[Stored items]
--- START ---
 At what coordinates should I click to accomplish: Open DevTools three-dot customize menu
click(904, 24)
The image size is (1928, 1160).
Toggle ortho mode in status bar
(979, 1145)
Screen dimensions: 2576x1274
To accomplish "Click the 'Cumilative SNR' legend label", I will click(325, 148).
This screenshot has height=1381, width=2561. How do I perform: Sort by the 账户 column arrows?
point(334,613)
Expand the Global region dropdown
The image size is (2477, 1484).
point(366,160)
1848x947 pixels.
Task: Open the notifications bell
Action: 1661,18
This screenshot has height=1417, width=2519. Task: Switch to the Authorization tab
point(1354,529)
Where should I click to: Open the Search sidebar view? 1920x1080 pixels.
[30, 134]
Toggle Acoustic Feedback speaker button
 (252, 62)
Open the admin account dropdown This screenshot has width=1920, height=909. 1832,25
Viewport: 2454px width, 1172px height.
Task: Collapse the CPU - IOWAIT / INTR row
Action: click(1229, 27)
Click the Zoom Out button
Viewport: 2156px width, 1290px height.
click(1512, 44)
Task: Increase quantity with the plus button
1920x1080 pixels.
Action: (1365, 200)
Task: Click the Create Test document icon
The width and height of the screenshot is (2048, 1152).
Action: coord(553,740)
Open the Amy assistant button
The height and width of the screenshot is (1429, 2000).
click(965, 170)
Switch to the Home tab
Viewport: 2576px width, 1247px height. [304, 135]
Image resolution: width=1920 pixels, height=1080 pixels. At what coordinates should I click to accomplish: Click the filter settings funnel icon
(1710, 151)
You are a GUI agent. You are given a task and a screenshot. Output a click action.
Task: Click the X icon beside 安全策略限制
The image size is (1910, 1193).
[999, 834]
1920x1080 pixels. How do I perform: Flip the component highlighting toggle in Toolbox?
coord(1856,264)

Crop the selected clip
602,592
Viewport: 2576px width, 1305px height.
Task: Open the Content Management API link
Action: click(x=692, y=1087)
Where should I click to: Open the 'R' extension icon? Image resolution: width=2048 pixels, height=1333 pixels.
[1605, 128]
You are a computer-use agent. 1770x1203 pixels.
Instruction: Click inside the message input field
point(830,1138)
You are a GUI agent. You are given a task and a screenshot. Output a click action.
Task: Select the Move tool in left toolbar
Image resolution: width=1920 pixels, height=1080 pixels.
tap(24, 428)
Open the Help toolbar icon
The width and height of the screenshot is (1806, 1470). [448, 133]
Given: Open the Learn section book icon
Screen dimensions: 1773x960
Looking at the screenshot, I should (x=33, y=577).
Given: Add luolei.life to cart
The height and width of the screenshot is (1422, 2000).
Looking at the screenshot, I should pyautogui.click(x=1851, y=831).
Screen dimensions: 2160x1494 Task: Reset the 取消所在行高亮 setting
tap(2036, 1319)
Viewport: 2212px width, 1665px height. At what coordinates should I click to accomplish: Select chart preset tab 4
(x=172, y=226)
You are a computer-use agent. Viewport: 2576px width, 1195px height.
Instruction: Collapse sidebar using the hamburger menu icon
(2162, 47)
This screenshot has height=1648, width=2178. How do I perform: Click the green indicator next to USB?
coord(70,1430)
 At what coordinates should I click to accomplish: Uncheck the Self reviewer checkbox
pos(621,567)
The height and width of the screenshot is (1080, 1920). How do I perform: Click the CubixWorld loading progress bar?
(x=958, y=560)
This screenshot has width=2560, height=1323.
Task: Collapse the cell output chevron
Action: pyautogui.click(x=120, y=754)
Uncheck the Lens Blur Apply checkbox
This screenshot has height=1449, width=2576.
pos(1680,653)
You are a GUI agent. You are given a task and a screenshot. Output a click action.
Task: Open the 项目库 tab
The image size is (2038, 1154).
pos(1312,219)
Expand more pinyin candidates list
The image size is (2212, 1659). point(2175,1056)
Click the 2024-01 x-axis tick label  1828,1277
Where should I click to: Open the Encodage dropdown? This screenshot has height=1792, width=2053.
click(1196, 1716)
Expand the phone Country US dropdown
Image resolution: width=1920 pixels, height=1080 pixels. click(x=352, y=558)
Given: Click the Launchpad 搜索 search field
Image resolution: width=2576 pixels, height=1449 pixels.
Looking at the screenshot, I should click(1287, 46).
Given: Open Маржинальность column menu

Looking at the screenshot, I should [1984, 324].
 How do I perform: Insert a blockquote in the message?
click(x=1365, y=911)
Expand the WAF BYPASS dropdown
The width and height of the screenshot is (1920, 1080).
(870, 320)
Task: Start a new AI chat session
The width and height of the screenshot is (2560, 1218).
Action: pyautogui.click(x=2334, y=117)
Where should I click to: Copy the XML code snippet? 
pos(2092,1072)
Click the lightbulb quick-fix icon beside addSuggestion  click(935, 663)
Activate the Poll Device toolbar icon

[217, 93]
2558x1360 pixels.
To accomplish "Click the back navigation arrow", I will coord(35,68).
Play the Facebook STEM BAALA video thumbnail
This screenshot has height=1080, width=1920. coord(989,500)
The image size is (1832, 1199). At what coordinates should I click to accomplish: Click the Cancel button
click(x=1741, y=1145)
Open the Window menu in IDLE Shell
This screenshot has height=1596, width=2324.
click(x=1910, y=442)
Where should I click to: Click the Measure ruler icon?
--- END ---
*Brief*:
What you give back should be only the lines of the records above, starting at the line with "Screen dimensions: 1773x960" and ending at the line with "Task: Open the 项目库 tab", restated word for word.

*Result*:
Screen dimensions: 1773x960
Looking at the screenshot, I should (x=33, y=577).
Given: Add luolei.life to cart
The height and width of the screenshot is (1422, 2000).
Looking at the screenshot, I should pyautogui.click(x=1851, y=831).
Screen dimensions: 2160x1494 Task: Reset the 取消所在行高亮 setting
tap(2036, 1319)
Viewport: 2212px width, 1665px height. At what coordinates should I click to accomplish: Select chart preset tab 4
(x=172, y=226)
You are a computer-use agent. Viewport: 2576px width, 1195px height.
Instruction: Collapse sidebar using the hamburger menu icon
(2162, 47)
This screenshot has height=1648, width=2178. How do I perform: Click the green indicator next to USB?
coord(70,1430)
 At what coordinates should I click to accomplish: Uncheck the Self reviewer checkbox
pos(621,567)
The height and width of the screenshot is (1080, 1920). How do I perform: Click the CubixWorld loading progress bar?
(x=958, y=560)
This screenshot has width=2560, height=1323.
Task: Collapse the cell output chevron
Action: pyautogui.click(x=120, y=754)
Uncheck the Lens Blur Apply checkbox
This screenshot has height=1449, width=2576.
pos(1680,653)
You are a GUI agent. You are given a task and a screenshot. Output a click action.
Task: Open the 项目库 tab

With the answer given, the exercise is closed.